Bundessozialgericht
Beschl. v. 04.02.2025, Az.: B 5 R 5/25 AR
Verwerfung der Nichtzulassungsbeschwerde
Bibliographie
- Gericht
- BSG
- Datum
- 04.02.2025
- Aktenzeichen
- B 5 R 5/25 AR
- Entscheidungsform
- Beschluss
- Referenz
- WKRS 2025, 11028
- Entscheidungsname
- [keine Angabe]
- ECLI
- ECLI:DE:BSG:2025:040225BB5R525AR0
Verfahrensgang
- vorgehend
- SG Mainz - 14.06.2023 - AZ: S 2 R 385/21
- LSG Rheinland-Pfalz - 09.12.2024 - AZ: L 4 R 159/23
Rechtsgrundlage
Der 5. Senat des Bundessozialgerichts hat am 4. Februar 2025 durch den Vorsitzenden Richter Prof. Dr. Kaltenstein sowie die Richterin Prof. Dr. Körner und den Richter Dr. Uyanik
beschlossen:
Tenor:
Die Beschwerde der Klägerin gegen die Nichtzulassung der Revision im Beschluss des Landessozialgerichts Rheinland-Pfalz vom 9. Dezember 2024 wird als unzulässig verworfen.

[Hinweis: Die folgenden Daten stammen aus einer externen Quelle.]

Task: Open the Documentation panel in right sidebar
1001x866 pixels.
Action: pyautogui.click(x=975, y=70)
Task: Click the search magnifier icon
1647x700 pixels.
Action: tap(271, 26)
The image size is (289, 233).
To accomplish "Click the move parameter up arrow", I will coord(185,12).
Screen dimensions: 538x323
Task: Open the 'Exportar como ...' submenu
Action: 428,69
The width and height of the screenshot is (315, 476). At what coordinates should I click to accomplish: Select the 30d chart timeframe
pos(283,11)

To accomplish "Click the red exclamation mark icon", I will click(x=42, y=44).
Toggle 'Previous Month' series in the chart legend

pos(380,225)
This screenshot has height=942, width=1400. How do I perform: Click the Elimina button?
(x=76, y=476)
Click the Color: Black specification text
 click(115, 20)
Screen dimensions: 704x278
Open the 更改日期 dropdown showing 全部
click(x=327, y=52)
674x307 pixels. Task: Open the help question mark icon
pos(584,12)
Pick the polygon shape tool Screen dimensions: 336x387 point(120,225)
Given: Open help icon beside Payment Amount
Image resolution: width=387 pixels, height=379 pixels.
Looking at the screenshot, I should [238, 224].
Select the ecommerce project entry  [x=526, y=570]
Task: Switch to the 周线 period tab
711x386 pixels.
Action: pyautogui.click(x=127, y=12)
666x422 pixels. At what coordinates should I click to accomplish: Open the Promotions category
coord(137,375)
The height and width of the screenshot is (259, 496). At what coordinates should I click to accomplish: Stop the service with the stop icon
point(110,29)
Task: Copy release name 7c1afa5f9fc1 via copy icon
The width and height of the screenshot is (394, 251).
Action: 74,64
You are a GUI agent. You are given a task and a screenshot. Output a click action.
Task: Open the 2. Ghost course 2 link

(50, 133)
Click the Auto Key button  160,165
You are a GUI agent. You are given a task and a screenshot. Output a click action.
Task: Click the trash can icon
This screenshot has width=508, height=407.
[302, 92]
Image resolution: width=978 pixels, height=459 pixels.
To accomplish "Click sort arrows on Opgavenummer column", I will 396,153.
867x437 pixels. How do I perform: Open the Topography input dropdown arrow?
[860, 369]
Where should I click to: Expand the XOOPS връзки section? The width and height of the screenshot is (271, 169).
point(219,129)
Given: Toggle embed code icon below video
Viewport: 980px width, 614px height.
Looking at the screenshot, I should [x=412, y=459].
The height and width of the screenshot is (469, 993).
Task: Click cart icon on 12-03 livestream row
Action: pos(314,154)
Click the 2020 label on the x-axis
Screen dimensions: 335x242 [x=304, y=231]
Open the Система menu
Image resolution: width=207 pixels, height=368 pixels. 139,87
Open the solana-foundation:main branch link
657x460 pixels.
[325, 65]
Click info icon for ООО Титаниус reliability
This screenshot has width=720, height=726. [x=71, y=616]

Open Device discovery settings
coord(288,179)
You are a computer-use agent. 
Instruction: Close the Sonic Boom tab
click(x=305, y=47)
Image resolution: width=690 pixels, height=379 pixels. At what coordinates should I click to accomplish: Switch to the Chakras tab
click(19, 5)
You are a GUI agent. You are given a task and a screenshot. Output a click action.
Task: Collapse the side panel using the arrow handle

Die Beteiligten haben einander für das Beschwerdeverfahren keine Kosten zu erstatten.
Gründe
I
Die Klägerin begehrt in der Hauptsache eine Rente wegen Erwerbsminderung. Das SG hat ihre Klage abgewiesen (Urteil vom 14.6.2023), das LSG die hiergegen erhobene Berufung zurückgewiesen (Beschluss vom 9.12.2024). Gegen den ihr am 20.12.2024 zugestellten Beschluss des LSG hat die Klägerin mit einem am 17.1.2025 beim BSG eingegangenen, von ihr unterzeichneten Schreiben vom 16.1.2025 Nichtzulassungsbeschwerde eingelegt.
II
Die Nichtzulassungsbeschwerde der Klägerin ist unzulässig, weil sie nicht bis zum Ablauf der Beschwerdefrist am 20.1.2025 von einem nach § 73 Abs 4 SGG vor dem BSG zugelassenen Prozessbevollmächtigten eingelegt worden ist (§ 160a Abs 1 Satz 2 SGG). Auf dieses Erfordernis ist die Klägerin in der Rechtsmittelbelehrung des LSG-Beschlusses hingewiesen worden.
Die somit nicht formgerecht erhobene Beschwerde ist ohne Zuziehung der ehrenamtlichen Richter durch Beschluss als unzulässig zu verwerfen (§ 160a Abs 4 Satz 1 Halbsatz 2 i.V.m. § 169 Satz 2 und 3 SGG).
Die Kostenentscheidung beruht auf § 183 Satz 1 SGG und einer entsprechenden Anwendung von § 193 Abs 1 und 4 SGG.